April 22, 2008

A Hedge

Typically my views on the overall market is never overly optimistic or pessimistic. I tend to look at valuation and that what guides my investment decisions. I tend to dismiss most writings that discuss an overly bullish or bearish case on stock market direction, as no one really knows the direction of market prices. Moreover, I do not understand people's obsession of calling bottoms or tops, for me it is always a valuation issue. There are two cases to be made for the current US market: a bullish case and a bearish case. I will review reasons for each case.

10 reasons to buy US equity, courtesy of BlackRock CEO:

  1. Investor and consumer sentiment measures are very pessimistic, which often marks the bottom of equity market falls.
  2. Monetary policy in the United States is being eased earlier and more rapidly than is usual.
  3. U.S. households are about to get fiscal stimulus checks from the government.
  4. The current earnings recession of negative year-over-year comparisons will last four quarters. Q2 2008 will be the fourth.
  5. The cheap U.S. dollar means boom conditions for U.S. exports, a significant offset to the residential real estate recession.
  6. The health of the non-financial corporate sector remains strong, with healthy cash flows.
  7. Credit-related downturns often include the failure of an important financial organization, followed by double-digit growth in the S&P 500 .SPX. The failure of Bear Stearns on March 17 has passed.
  8. Credit markets have improved noticeably since Bear Stearns' failure.
  9. Technical factors have also improved since March 17, including the fact that up-day volume has been heavier than down-day volume.
  10. The earnings yields of equities compared with 10-year Treasuries are at their best level in 30 years.
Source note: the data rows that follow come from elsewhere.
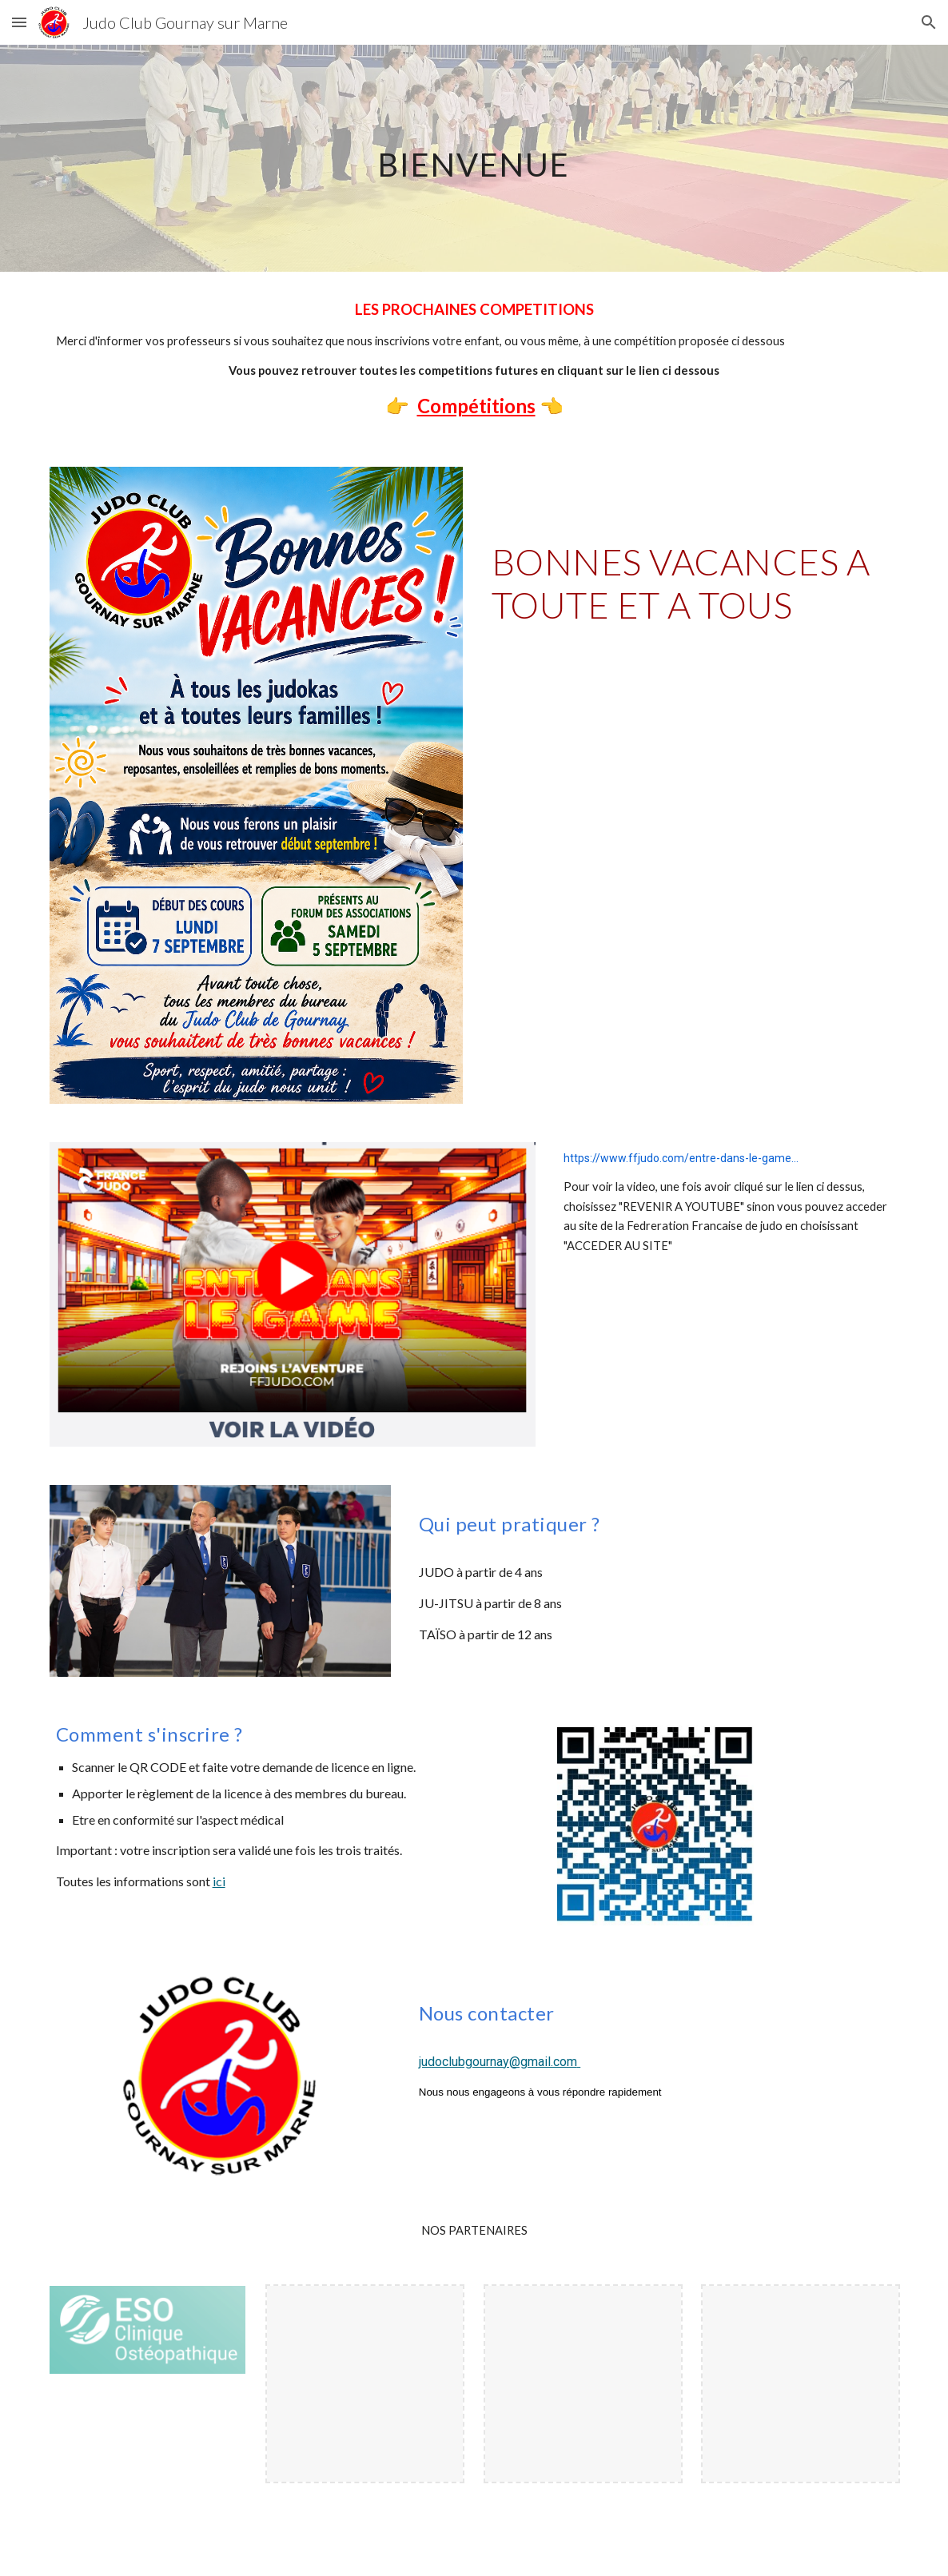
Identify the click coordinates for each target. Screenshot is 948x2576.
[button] (19, 22)
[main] (473, 157)
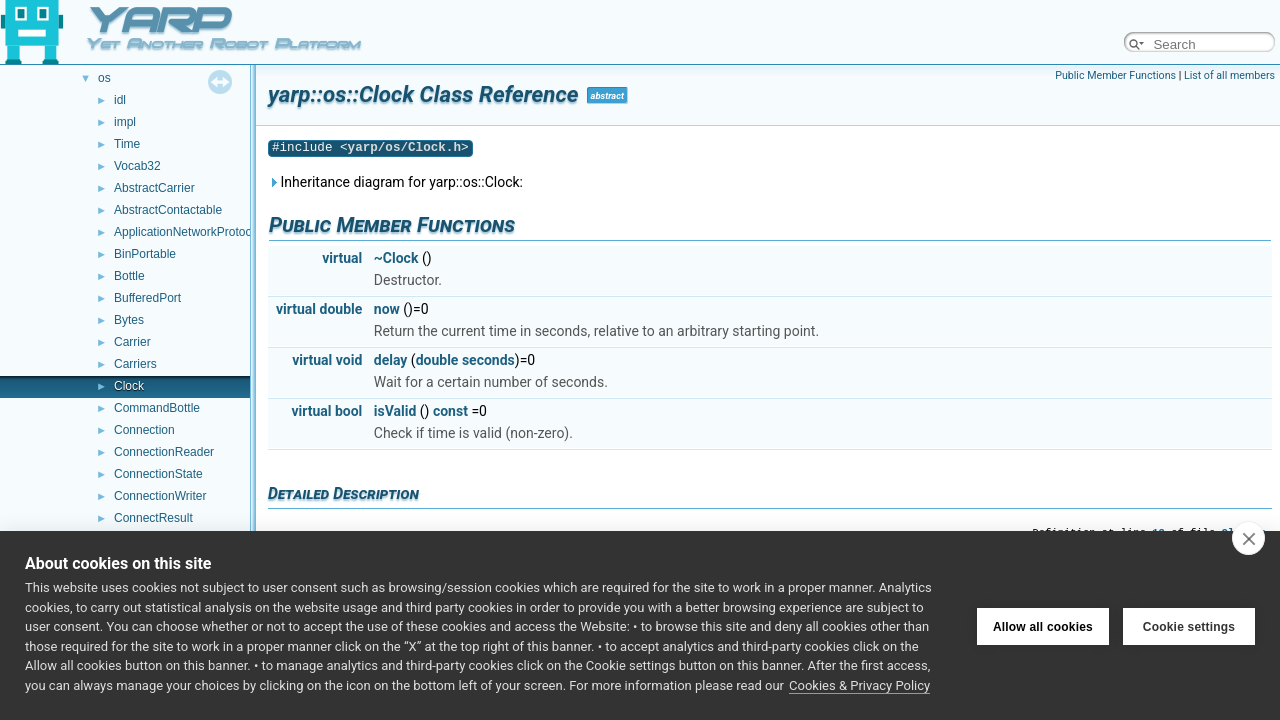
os (104, 78)
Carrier (132, 342)
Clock (129, 386)
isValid (395, 411)
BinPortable (145, 254)
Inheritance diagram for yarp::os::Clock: (395, 182)
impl (125, 122)
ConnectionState (158, 474)
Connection (144, 430)
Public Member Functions (1115, 75)
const (450, 411)
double (341, 309)
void (349, 360)
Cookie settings (1189, 626)
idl (120, 100)
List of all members (1229, 75)
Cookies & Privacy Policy (859, 685)
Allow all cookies (1043, 626)
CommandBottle (157, 408)
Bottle (129, 276)
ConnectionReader (164, 452)
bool (348, 411)
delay (391, 360)
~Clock (396, 258)
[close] (1248, 538)
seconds (488, 360)
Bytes (129, 320)
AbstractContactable (168, 210)
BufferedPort (147, 298)
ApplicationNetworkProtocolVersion (207, 232)
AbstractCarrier (154, 188)
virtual (342, 258)
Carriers (135, 364)
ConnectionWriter (160, 496)
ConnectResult (153, 518)
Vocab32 (137, 166)
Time (127, 144)
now (387, 309)
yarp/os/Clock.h (404, 147)
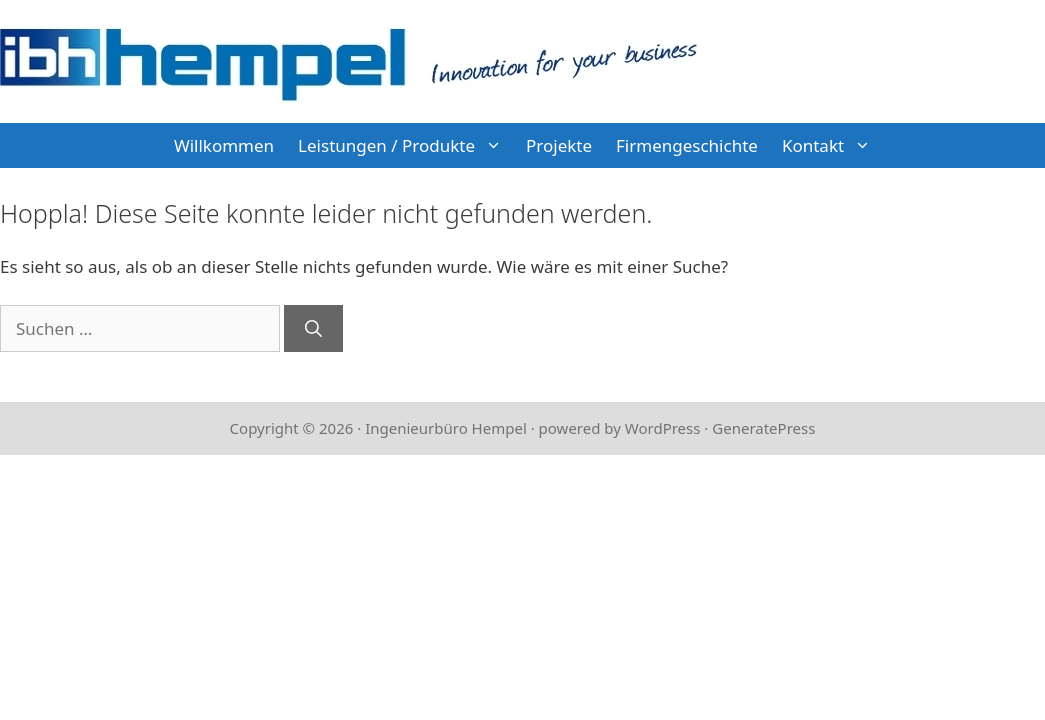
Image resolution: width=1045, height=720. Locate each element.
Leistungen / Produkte (406, 145)
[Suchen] (313, 329)
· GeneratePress (759, 428)
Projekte (559, 145)
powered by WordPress (620, 428)
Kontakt (832, 145)
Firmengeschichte (687, 145)
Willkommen (224, 145)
So why not to be too bullish, my views:

  1. Inflation growth will eat away at corporate earnings and consumer ability to spend.
  2. Credit crises will dampen earnings growth. The ability to borrow by businesses is critical for economic expansion and without it many growth plans are halted and so is earnings growth. As long as we are in a credit tightening cycle I do not see how a sustained growth in earnings going to be achieved in the following year or two.
  3. US economic weakness will eventually make its way to the global economy and will reduce US international earnings. Global economy demand is lagging the US economy and will soon feel the affects of the slowing demand of the US. The US is still a large chunk of the global economy and it sluggishness will have an impact.
  4. Residential real estate is still far from stabilization and recovery.
  5. Rich valuation for the entire market. I wrote about the US market valuation here.
  6. Global banks are in trouble and yet to find stability in their capital needs:
    1. Bank Stock Valuations Are Still Excessive:
      • Current stock valuations of the Top 50 banks relative to historical valuations, remain expensive -- even with the recent poor performance.
      • The Top 50 banks' forward 12-month P/E ratio stands at 13.2x, which is roughly one standard deviation above the mean (25-year avg of 10.9x).
      • During the trough of the last two bank stock bear markets, 1990-91 and 2000-01, P/E ratios for the top 50 banks declined to 5.7x and 10.1x, respectively.
    2. Recessionary Forces Will Lead To Bigger Credit Quality Problems:
      • In prior recessionary periods, credit problems typically followed as a result of the weakening economy.
    3. Loan Loss Reserves Are Too Low:
      • Bank management teams will often claim loan loss reserve adequacy only to boost reserves in subsequent quarters. BofA has boosted its reserves substantially in its latest quarters other banks have not takes such conservative steps and may have to report lower earnings in the future.
    4. More Credit Problems may be in store for Banks :
      • If the economy deteriorates significantly then commercial real estate, construction and leveraged loan portfolios have significant room to weaken in 2008 and cause write-offs.
So where does this leave me? I still look for undervalued companies as I thinks some companies have declined by more than they should given the US slow down. However given my estimate the the US market overall is still overvalued given the backdrop of economic events, I have taken a short position on the S&P 500 by buying puts.

I have bought December 2008 SPY 120 puts at $3.6 per contract. The puts will act as a hedge for my stock positions. The case for the position is as follows:

Scenario
Return
Pay off $
Probability
Prob. Weighted
Decline
(10%)
+2.8
55%
+1.54
Trading range
0%
-3.00
30%
-.9
Increase
+5%
-3.6
15%
-.54




+.10

The option has a delta of $.2, so for each point decline in the SPY I earn $.20. I expect a 10%, or 14 points decline, so that translate to $2.8 expected pay off. Theprobabilities outlined in the table works to give me an expected payoff of 3%. I am fine with such a low payoff as I continue to allocated more funds to equities in the meantime, so if the market recover, the returns on those equities willoutweigh my loss.